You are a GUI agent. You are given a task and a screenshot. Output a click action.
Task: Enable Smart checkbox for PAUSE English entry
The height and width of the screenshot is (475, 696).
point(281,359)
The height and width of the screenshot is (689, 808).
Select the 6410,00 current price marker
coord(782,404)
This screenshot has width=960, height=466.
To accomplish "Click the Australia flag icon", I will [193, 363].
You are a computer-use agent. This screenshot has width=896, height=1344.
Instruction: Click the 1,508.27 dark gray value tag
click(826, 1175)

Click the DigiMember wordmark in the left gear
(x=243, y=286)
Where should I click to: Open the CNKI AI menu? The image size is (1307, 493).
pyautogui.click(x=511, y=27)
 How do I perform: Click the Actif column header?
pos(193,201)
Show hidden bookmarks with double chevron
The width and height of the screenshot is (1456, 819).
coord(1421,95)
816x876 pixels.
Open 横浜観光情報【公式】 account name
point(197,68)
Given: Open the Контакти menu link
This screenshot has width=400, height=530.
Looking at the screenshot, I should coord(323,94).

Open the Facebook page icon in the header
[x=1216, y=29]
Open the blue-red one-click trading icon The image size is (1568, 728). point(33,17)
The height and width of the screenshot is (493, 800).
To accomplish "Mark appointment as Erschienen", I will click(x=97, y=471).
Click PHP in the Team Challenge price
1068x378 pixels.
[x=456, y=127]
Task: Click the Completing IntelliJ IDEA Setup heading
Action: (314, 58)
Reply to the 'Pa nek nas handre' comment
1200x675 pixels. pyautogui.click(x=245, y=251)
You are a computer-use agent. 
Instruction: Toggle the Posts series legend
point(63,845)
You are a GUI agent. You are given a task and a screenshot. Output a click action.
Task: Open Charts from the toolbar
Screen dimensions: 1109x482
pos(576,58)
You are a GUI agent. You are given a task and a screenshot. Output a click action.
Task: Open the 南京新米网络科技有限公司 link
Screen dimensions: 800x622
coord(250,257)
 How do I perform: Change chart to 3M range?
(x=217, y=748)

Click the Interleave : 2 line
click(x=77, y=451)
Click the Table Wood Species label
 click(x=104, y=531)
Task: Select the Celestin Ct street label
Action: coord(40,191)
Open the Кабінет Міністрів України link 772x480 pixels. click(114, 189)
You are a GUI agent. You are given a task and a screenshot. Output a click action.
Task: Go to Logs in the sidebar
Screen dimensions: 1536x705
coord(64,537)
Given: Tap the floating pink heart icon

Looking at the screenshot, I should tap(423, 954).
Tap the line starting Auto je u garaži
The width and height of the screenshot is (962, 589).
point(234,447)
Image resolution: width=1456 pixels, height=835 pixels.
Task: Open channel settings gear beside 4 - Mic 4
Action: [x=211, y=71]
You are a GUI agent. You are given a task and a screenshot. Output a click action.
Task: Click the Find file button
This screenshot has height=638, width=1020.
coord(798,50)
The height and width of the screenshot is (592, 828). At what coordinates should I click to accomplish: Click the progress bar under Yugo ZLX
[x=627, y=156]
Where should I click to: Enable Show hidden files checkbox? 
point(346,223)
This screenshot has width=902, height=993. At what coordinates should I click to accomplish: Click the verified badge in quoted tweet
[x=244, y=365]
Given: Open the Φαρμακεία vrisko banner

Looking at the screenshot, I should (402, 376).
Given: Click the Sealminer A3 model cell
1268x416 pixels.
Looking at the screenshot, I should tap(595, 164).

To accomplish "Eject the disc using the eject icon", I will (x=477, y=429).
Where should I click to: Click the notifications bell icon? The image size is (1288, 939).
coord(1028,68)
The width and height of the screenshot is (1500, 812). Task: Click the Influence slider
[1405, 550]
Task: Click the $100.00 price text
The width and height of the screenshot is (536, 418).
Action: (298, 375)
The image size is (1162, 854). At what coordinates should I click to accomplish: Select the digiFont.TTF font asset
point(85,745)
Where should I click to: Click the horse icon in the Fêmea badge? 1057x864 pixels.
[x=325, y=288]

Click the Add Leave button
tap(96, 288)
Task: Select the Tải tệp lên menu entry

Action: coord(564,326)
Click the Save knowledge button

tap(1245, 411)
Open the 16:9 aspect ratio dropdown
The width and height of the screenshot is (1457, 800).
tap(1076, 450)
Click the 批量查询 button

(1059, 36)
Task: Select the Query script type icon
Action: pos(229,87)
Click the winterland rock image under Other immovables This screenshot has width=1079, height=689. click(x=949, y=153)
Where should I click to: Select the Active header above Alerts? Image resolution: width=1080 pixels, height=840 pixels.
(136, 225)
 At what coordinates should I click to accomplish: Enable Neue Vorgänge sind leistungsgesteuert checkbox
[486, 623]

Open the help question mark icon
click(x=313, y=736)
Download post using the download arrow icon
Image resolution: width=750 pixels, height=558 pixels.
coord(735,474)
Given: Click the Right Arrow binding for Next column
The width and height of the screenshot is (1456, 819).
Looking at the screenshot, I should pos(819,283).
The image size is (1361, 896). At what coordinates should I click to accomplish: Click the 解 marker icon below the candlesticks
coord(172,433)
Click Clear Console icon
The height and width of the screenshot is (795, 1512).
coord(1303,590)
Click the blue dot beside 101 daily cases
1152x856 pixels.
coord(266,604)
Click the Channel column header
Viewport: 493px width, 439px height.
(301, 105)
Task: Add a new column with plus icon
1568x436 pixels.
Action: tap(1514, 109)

--------

## Given task
Copy all of the data above, line for line, without changing a single character.

## Result
You are a GUI agent. You are given a task and a screenshot. Output a click action.
Task: Enable Smart checkbox for PAUSE English entry
The height and width of the screenshot is (475, 696).
point(281,359)
The height and width of the screenshot is (689, 808).
Select the 6410,00 current price marker
coord(782,404)
This screenshot has width=960, height=466.
To accomplish "Click the Australia flag icon", I will [193, 363].
You are a computer-use agent. This screenshot has width=896, height=1344.
Instruction: Click the 1,508.27 dark gray value tag
click(826, 1175)

Click the DigiMember wordmark in the left gear
(x=243, y=286)
Where should I click to: Open the CNKI AI menu? The image size is (1307, 493).
pyautogui.click(x=511, y=27)
 How do I perform: Click the Actif column header?
pos(193,201)
Show hidden bookmarks with double chevron
The width and height of the screenshot is (1456, 819).
coord(1421,95)
816x876 pixels.
Open 横浜観光情報【公式】 account name
point(197,68)
Given: Open the Контакти menu link
This screenshot has width=400, height=530.
Looking at the screenshot, I should coord(323,94).

Open the Facebook page icon in the header
[x=1216, y=29]
Open the blue-red one-click trading icon The image size is (1568, 728). point(33,17)
The height and width of the screenshot is (493, 800).
To accomplish "Mark appointment as Erschienen", I will click(x=97, y=471).
Click PHP in the Team Challenge price
1068x378 pixels.
[x=456, y=127]
Task: Click the Completing IntelliJ IDEA Setup heading
Action: (314, 58)
Reply to the 'Pa nek nas handre' comment
1200x675 pixels. pyautogui.click(x=245, y=251)
You are a computer-use agent. 
Instruction: Toggle the Posts series legend
point(63,845)
You are a GUI agent. You are given a task and a screenshot. Output a click action.
Task: Open Charts from the toolbar
Screen dimensions: 1109x482
pos(576,58)
You are a GUI agent. You are given a task and a screenshot. Output a click action.
Task: Open the 南京新米网络科技有限公司 link
Screen dimensions: 800x622
coord(250,257)
 How do I perform: Change chart to 3M range?
(x=217, y=748)

Click the Interleave : 2 line
click(x=77, y=451)
Click the Table Wood Species label
 click(x=104, y=531)
Task: Select the Celestin Ct street label
Action: coord(40,191)
Open the Кабінет Міністрів України link 772x480 pixels. click(114, 189)
You are a GUI agent. You are given a task and a screenshot. Output a click action.
Task: Go to Logs in the sidebar
Screen dimensions: 1536x705
coord(64,537)
Given: Tap the floating pink heart icon

Looking at the screenshot, I should tap(423, 954).
Tap the line starting Auto je u garaži
The width and height of the screenshot is (962, 589).
point(234,447)
Image resolution: width=1456 pixels, height=835 pixels.
Task: Open channel settings gear beside 4 - Mic 4
Action: [x=211, y=71]
You are a GUI agent. You are given a task and a screenshot. Output a click action.
Task: Click the Find file button
This screenshot has height=638, width=1020.
coord(798,50)
The height and width of the screenshot is (592, 828). At what coordinates should I click to accomplish: Click the progress bar under Yugo ZLX
[x=627, y=156]
Where should I click to: Enable Show hidden files checkbox? 
point(346,223)
This screenshot has width=902, height=993. At what coordinates should I click to accomplish: Click the verified badge in quoted tweet
[x=244, y=365]
Given: Open the Φαρμακεία vrisko banner

Looking at the screenshot, I should (402, 376).
Given: Click the Sealminer A3 model cell
1268x416 pixels.
Looking at the screenshot, I should tap(595, 164).

To accomplish "Eject the disc using the eject icon", I will (x=477, y=429).
Where should I click to: Click the notifications bell icon? The image size is (1288, 939).
coord(1028,68)
The width and height of the screenshot is (1500, 812). Task: Click the Influence slider
[1405, 550]
Task: Click the $100.00 price text
The width and height of the screenshot is (536, 418).
Action: (298, 375)
The image size is (1162, 854). At what coordinates should I click to accomplish: Select the digiFont.TTF font asset
point(85,745)
Where should I click to: Click the horse icon in the Fêmea badge? 1057x864 pixels.
[x=325, y=288]

Click the Add Leave button
tap(96, 288)
Task: Select the Tải tệp lên menu entry

Action: coord(564,326)
Click the Save knowledge button

tap(1245, 411)
Open the 16:9 aspect ratio dropdown
The width and height of the screenshot is (1457, 800).
tap(1076, 450)
Click the 批量查询 button

(1059, 36)
Task: Select the Query script type icon
Action: pos(229,87)
Click the winterland rock image under Other immovables This screenshot has width=1079, height=689. click(x=949, y=153)
Where should I click to: Select the Active header above Alerts? Image resolution: width=1080 pixels, height=840 pixels.
(136, 225)
 At what coordinates should I click to accomplish: Enable Neue Vorgänge sind leistungsgesteuert checkbox
[486, 623]

Open the help question mark icon
click(x=313, y=736)
Download post using the download arrow icon
Image resolution: width=750 pixels, height=558 pixels.
coord(735,474)
Given: Click the Right Arrow binding for Next column
The width and height of the screenshot is (1456, 819).
Looking at the screenshot, I should pos(819,283).
The image size is (1361, 896). At what coordinates should I click to accomplish: Click the 解 marker icon below the candlesticks
coord(172,433)
Click Clear Console icon
The height and width of the screenshot is (795, 1512).
coord(1303,590)
Click the blue dot beside 101 daily cases
1152x856 pixels.
coord(266,604)
Click the Channel column header
Viewport: 493px width, 439px height.
(301, 105)
Task: Add a new column with plus icon
1568x436 pixels.
Action: tap(1514, 109)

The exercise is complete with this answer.